_Task to carry out_
Answer with only the number of lines below where "Screenshot" appears.
*** Given records
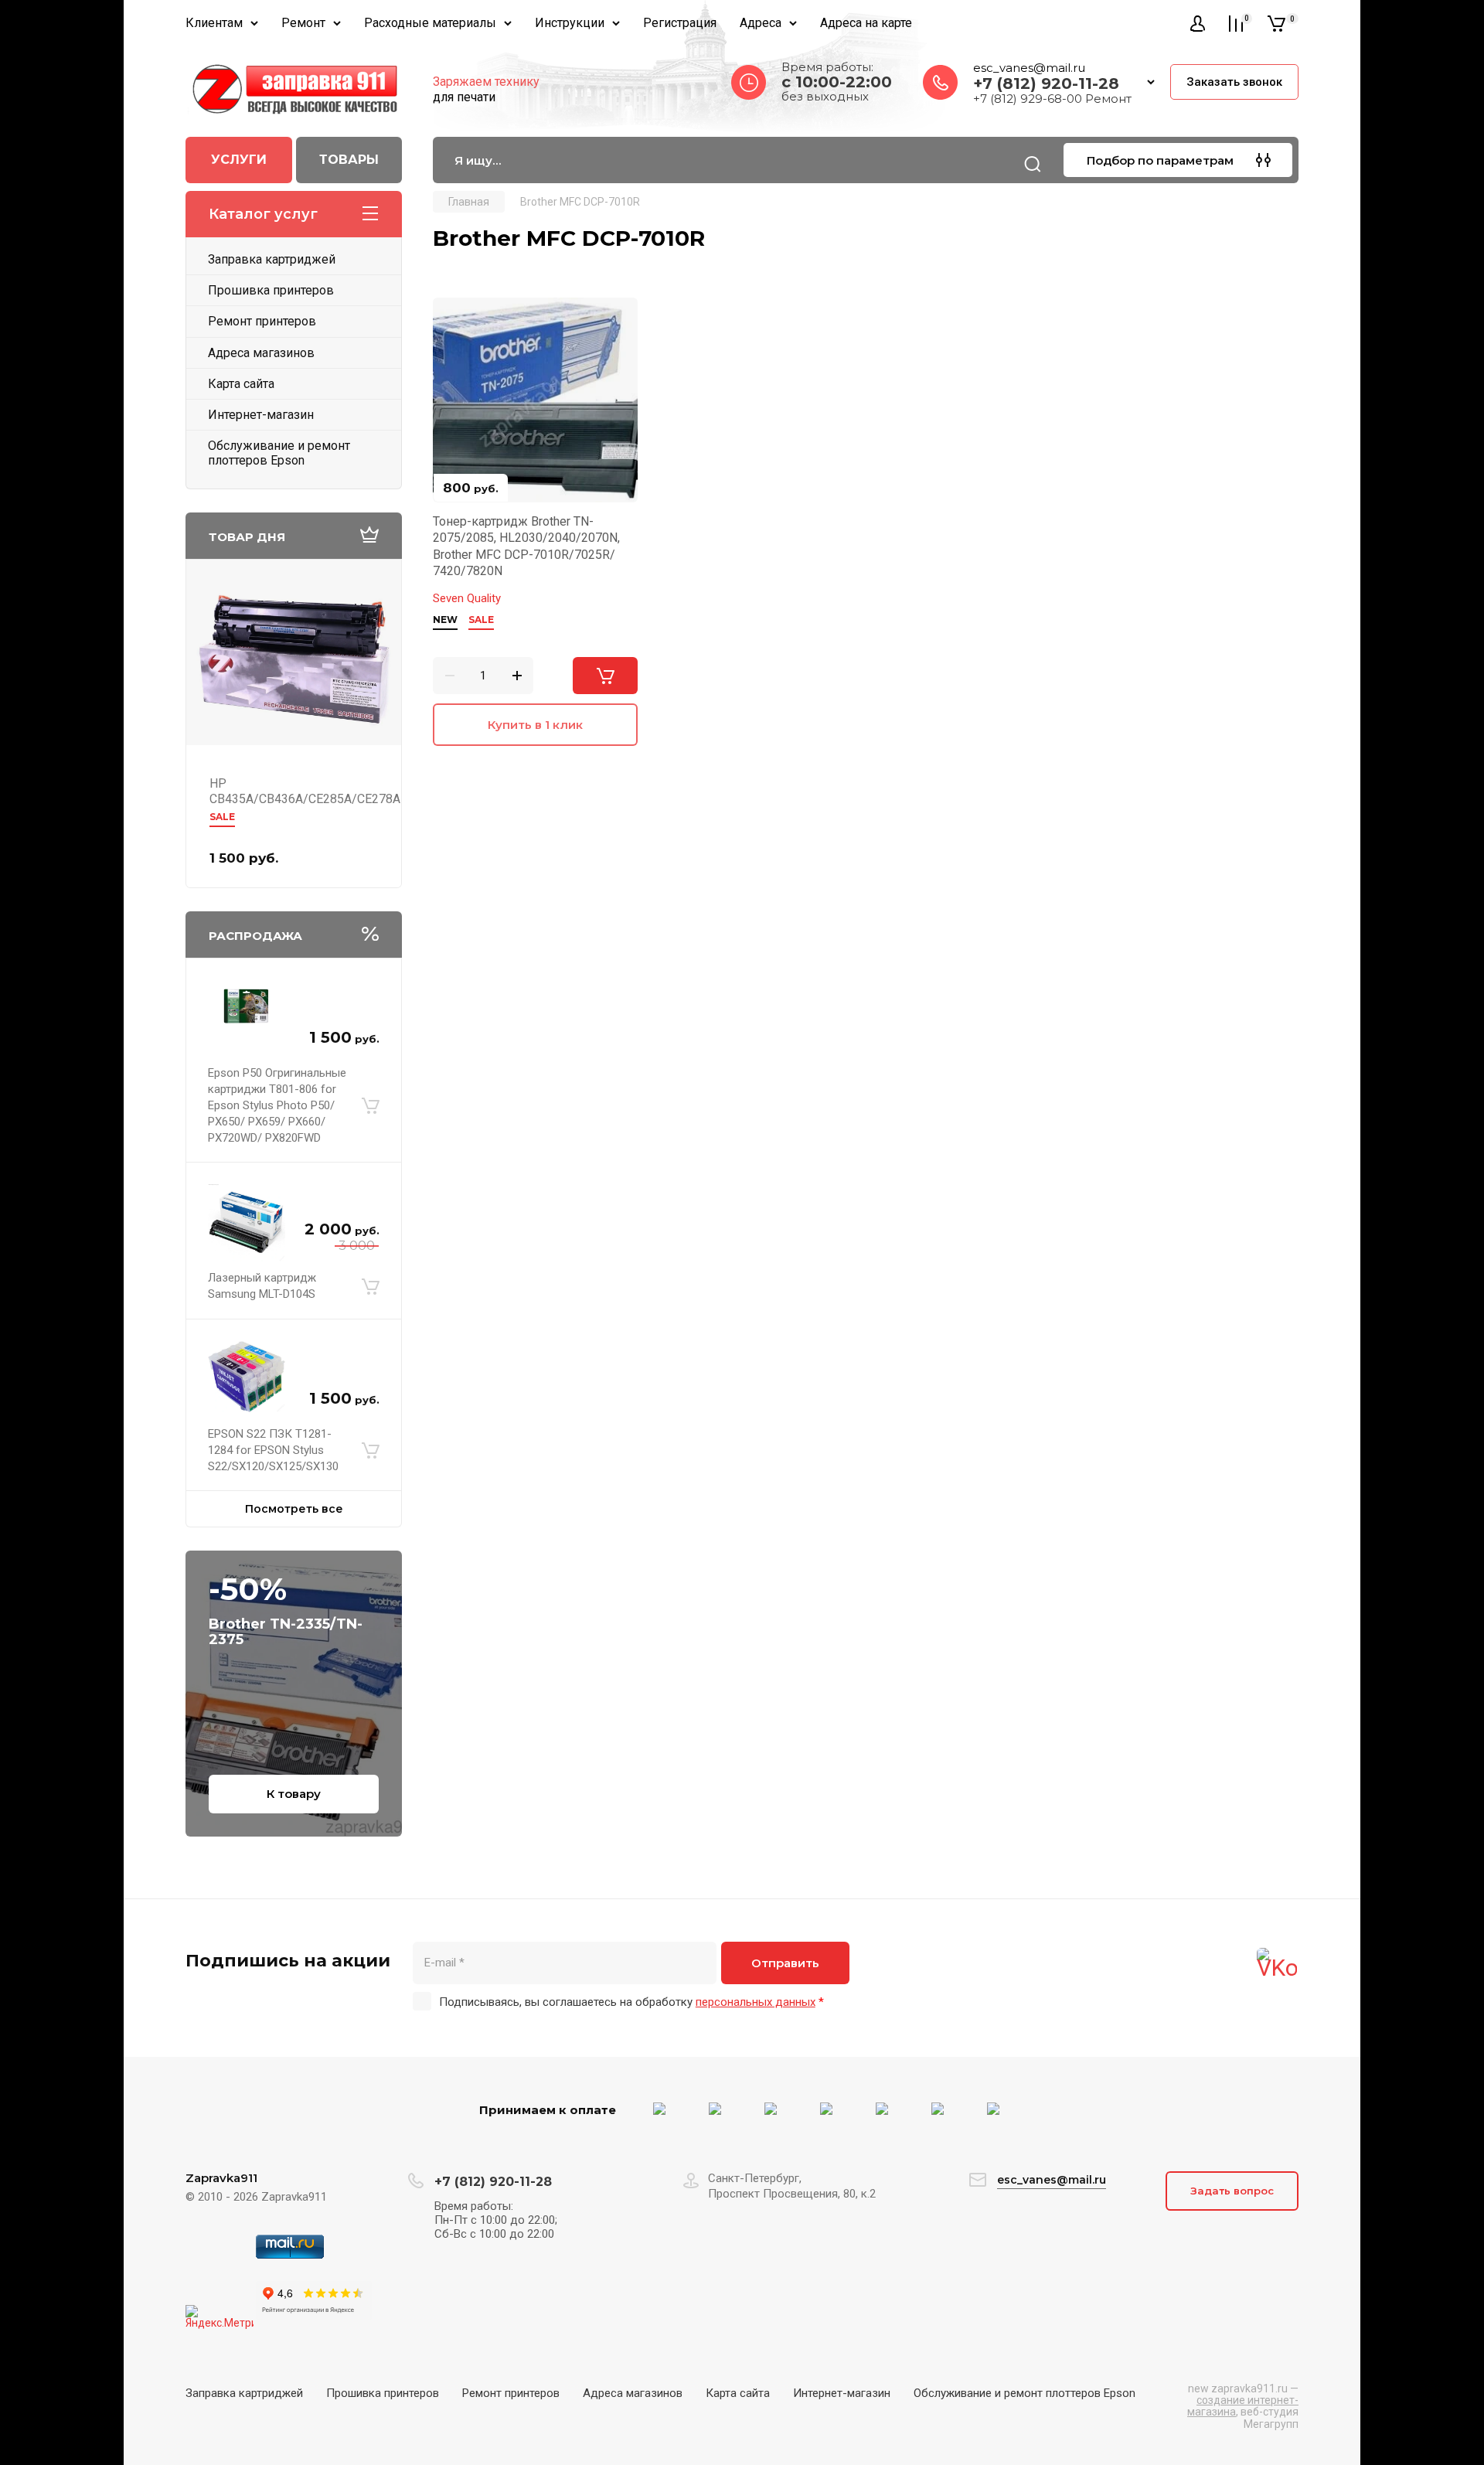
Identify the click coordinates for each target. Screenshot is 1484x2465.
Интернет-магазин (261, 414)
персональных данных (755, 2002)
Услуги (239, 159)
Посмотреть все (294, 1509)
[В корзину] (371, 1106)
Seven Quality (467, 598)
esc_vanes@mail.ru (1029, 67)
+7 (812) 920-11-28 (1046, 83)
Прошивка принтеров (271, 290)
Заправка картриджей (271, 259)
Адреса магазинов (261, 353)
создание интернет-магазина (1242, 2406)
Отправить (785, 1963)
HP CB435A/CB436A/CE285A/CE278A (304, 791)
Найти (1032, 164)
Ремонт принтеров (262, 321)
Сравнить (454, 318)
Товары (349, 159)
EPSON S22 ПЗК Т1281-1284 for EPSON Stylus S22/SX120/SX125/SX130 (273, 1450)
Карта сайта (241, 383)
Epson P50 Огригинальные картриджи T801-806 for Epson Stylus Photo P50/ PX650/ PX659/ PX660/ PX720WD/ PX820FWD (277, 1105)
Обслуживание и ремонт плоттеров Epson (279, 453)
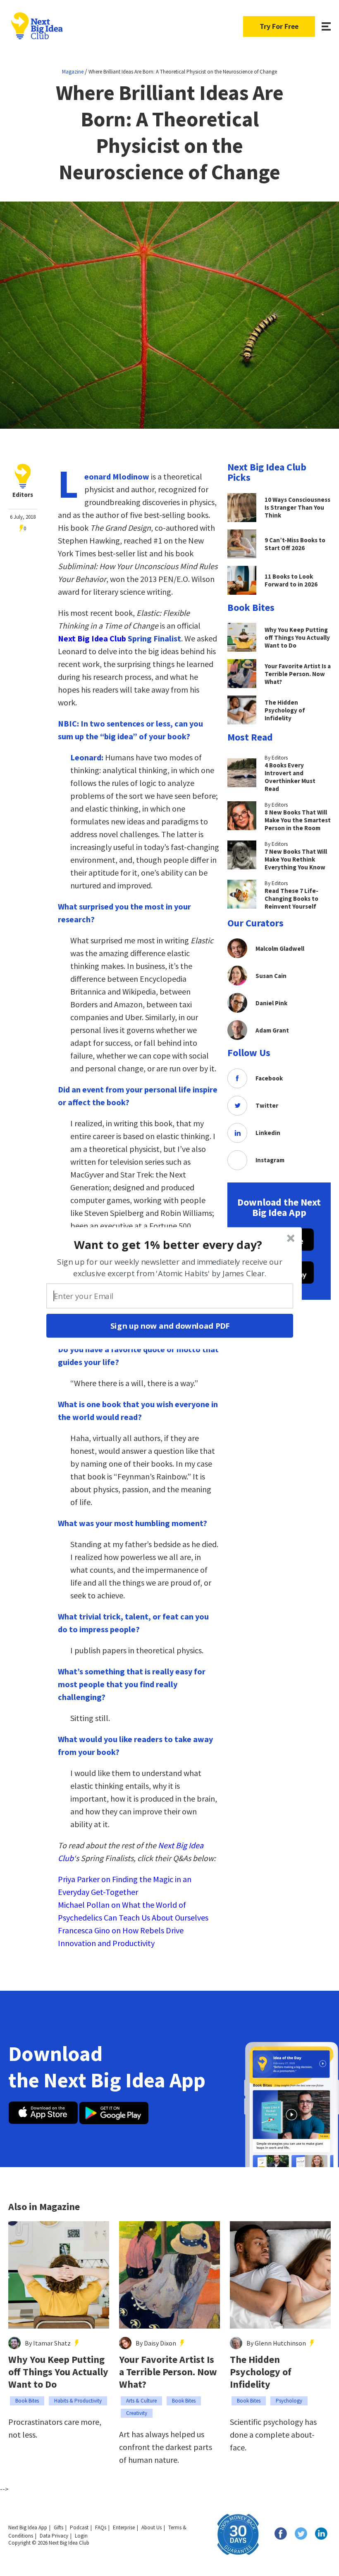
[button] (168, 1244)
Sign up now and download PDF (169, 1325)
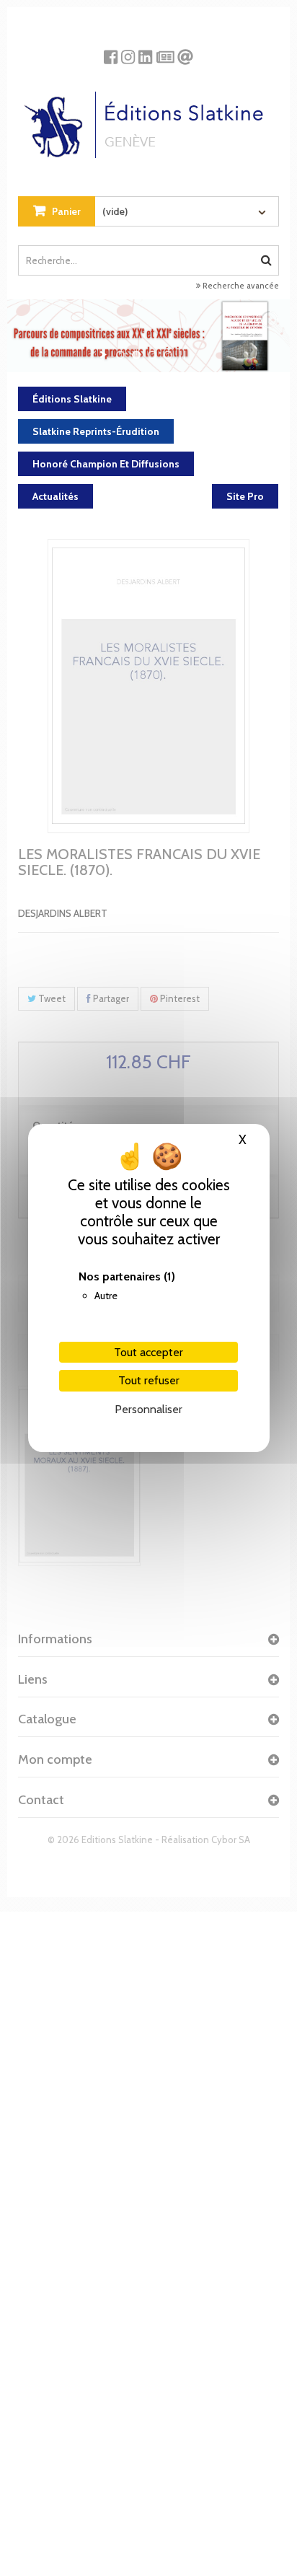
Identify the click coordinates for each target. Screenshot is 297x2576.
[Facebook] (111, 51)
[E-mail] (185, 51)
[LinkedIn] (145, 51)
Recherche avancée (239, 286)
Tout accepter (148, 1352)
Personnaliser (148, 1409)
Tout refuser (148, 1380)
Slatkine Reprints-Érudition (95, 431)
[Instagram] (128, 51)
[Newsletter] (165, 51)
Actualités (55, 496)
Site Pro (245, 496)
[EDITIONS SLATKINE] (149, 119)
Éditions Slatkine (72, 398)
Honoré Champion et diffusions (105, 463)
******
_Response area_
2